━━ DATA ROWS

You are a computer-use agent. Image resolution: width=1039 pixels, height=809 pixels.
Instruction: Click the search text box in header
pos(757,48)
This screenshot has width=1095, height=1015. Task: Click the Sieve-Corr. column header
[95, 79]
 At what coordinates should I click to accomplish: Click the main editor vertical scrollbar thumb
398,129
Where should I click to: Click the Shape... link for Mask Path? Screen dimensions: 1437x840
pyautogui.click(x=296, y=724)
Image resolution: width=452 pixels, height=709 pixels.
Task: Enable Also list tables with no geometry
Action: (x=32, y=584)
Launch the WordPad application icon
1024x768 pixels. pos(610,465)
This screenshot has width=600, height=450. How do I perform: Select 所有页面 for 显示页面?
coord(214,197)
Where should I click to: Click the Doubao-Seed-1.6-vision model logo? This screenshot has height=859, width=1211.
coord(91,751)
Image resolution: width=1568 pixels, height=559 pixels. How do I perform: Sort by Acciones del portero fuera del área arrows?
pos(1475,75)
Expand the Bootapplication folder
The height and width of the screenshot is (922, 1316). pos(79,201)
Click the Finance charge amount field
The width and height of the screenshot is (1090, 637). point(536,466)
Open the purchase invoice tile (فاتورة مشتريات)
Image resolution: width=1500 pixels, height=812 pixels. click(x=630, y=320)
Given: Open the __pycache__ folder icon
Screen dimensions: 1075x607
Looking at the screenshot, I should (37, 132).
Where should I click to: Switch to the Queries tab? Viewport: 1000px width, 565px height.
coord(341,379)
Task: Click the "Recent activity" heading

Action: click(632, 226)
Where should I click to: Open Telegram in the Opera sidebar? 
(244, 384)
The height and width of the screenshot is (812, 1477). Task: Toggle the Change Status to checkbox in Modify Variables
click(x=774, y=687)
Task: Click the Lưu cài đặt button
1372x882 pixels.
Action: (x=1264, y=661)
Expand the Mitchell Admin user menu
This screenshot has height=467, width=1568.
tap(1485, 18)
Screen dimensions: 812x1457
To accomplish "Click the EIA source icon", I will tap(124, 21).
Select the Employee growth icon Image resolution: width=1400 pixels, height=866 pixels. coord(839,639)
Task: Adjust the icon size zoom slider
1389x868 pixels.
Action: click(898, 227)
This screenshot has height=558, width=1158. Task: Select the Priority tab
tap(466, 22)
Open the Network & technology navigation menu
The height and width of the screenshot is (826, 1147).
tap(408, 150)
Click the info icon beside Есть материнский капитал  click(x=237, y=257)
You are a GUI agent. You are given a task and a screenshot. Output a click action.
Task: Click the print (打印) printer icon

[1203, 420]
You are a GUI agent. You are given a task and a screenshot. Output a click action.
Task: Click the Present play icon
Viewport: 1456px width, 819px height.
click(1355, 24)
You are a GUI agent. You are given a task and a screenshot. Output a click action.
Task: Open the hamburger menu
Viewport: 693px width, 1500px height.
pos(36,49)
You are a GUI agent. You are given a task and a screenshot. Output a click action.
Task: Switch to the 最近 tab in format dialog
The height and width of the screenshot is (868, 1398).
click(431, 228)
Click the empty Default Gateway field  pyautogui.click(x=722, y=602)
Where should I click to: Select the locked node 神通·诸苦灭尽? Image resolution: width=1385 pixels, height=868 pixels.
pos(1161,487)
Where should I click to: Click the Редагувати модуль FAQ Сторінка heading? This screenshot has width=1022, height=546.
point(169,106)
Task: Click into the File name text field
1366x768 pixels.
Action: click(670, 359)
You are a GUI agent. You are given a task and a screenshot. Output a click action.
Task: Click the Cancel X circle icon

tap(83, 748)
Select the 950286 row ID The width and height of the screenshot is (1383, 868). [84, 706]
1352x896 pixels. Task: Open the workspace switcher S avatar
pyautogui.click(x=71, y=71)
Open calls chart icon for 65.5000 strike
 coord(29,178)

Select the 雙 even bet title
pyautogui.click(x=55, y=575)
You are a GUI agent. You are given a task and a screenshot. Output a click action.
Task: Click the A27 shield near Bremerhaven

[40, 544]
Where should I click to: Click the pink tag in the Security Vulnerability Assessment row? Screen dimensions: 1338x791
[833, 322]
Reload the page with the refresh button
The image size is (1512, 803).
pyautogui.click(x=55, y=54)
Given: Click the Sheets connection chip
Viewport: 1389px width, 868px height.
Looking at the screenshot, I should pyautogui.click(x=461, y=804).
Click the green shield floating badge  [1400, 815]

━━━━

▸ TASK OBJECTIVE:
Reproduce all of the records above verbatim, line for line.

▸ RESPONSE BELOW:
You are a computer-use agent. Image resolution: width=1039 pixels, height=809 pixels.
Instruction: Click the search text box in header
pos(757,48)
This screenshot has width=1095, height=1015. Task: Click the Sieve-Corr. column header
[95, 79]
 At what coordinates should I click to accomplish: Click the main editor vertical scrollbar thumb
398,129
Where should I click to: Click the Shape... link for Mask Path? Screen dimensions: 1437x840
pyautogui.click(x=296, y=724)
Image resolution: width=452 pixels, height=709 pixels.
Task: Enable Also list tables with no geometry
Action: (x=32, y=584)
Launch the WordPad application icon
1024x768 pixels. pos(610,465)
This screenshot has width=600, height=450. How do I perform: Select 所有页面 for 显示页面?
coord(214,197)
Where should I click to: Click the Doubao-Seed-1.6-vision model logo? This screenshot has height=859, width=1211.
coord(91,751)
Image resolution: width=1568 pixels, height=559 pixels. How do I perform: Sort by Acciones del portero fuera del área arrows?
pos(1475,75)
Expand the Bootapplication folder
The height and width of the screenshot is (922, 1316). pos(79,201)
Click the Finance charge amount field
The width and height of the screenshot is (1090, 637). point(536,466)
Open the purchase invoice tile (فاتورة مشتريات)
Image resolution: width=1500 pixels, height=812 pixels. click(x=630, y=320)
Given: Open the __pycache__ folder icon
Screen dimensions: 1075x607
Looking at the screenshot, I should (37, 132).
Where should I click to: Switch to the Queries tab? Viewport: 1000px width, 565px height.
coord(341,379)
Task: Click the "Recent activity" heading

Action: click(632, 226)
Where should I click to: Open Telegram in the Opera sidebar? 
(244, 384)
The height and width of the screenshot is (812, 1477). Task: Toggle the Change Status to checkbox in Modify Variables
click(x=774, y=687)
Task: Click the Lưu cài đặt button
1372x882 pixels.
Action: (x=1264, y=661)
Expand the Mitchell Admin user menu
This screenshot has height=467, width=1568.
tap(1485, 18)
Screen dimensions: 812x1457
To accomplish "Click the EIA source icon", I will tap(124, 21).
Select the Employee growth icon Image resolution: width=1400 pixels, height=866 pixels. coord(839,639)
Task: Adjust the icon size zoom slider
1389x868 pixels.
Action: click(898, 227)
This screenshot has height=558, width=1158. Task: Select the Priority tab
tap(466, 22)
Open the Network & technology navigation menu
The height and width of the screenshot is (826, 1147).
tap(408, 150)
Click the info icon beside Есть материнский капитал  click(x=237, y=257)
You are a GUI agent. You are given a task and a screenshot. Output a click action.
Task: Click the print (打印) printer icon

[1203, 420]
You are a GUI agent. You are given a task and a screenshot. Output a click action.
Task: Click the Present play icon
Viewport: 1456px width, 819px height.
click(1355, 24)
You are a GUI agent. You are given a task and a screenshot. Output a click action.
Task: Open the hamburger menu
Viewport: 693px width, 1500px height.
pos(36,49)
You are a GUI agent. You are given a task and a screenshot. Output a click action.
Task: Switch to the 最近 tab in format dialog
The height and width of the screenshot is (868, 1398).
click(431, 228)
Click the empty Default Gateway field  pyautogui.click(x=722, y=602)
Where should I click to: Select the locked node 神通·诸苦灭尽? Image resolution: width=1385 pixels, height=868 pixels.
pos(1161,487)
Where should I click to: Click the Редагувати модуль FAQ Сторінка heading? This screenshot has width=1022, height=546.
point(169,106)
Task: Click into the File name text field
1366x768 pixels.
Action: click(670, 359)
You are a GUI agent. You are given a task and a screenshot. Output a click action.
Task: Click the Cancel X circle icon

tap(83, 748)
Select the 950286 row ID The width and height of the screenshot is (1383, 868). [84, 706]
1352x896 pixels. Task: Open the workspace switcher S avatar
pyautogui.click(x=71, y=71)
Open calls chart icon for 65.5000 strike
 coord(29,178)

Select the 雙 even bet title
pyautogui.click(x=55, y=575)
You are a GUI agent. You are given a task and a screenshot. Output a click action.
Task: Click the A27 shield near Bremerhaven

[40, 544]
Where should I click to: Click the pink tag in the Security Vulnerability Assessment row? Screen dimensions: 1338x791
[833, 322]
Reload the page with the refresh button
The image size is (1512, 803).
pyautogui.click(x=55, y=54)
Given: Click the Sheets connection chip
Viewport: 1389px width, 868px height.
Looking at the screenshot, I should pyautogui.click(x=461, y=804).
Click the green shield floating badge  [1400, 815]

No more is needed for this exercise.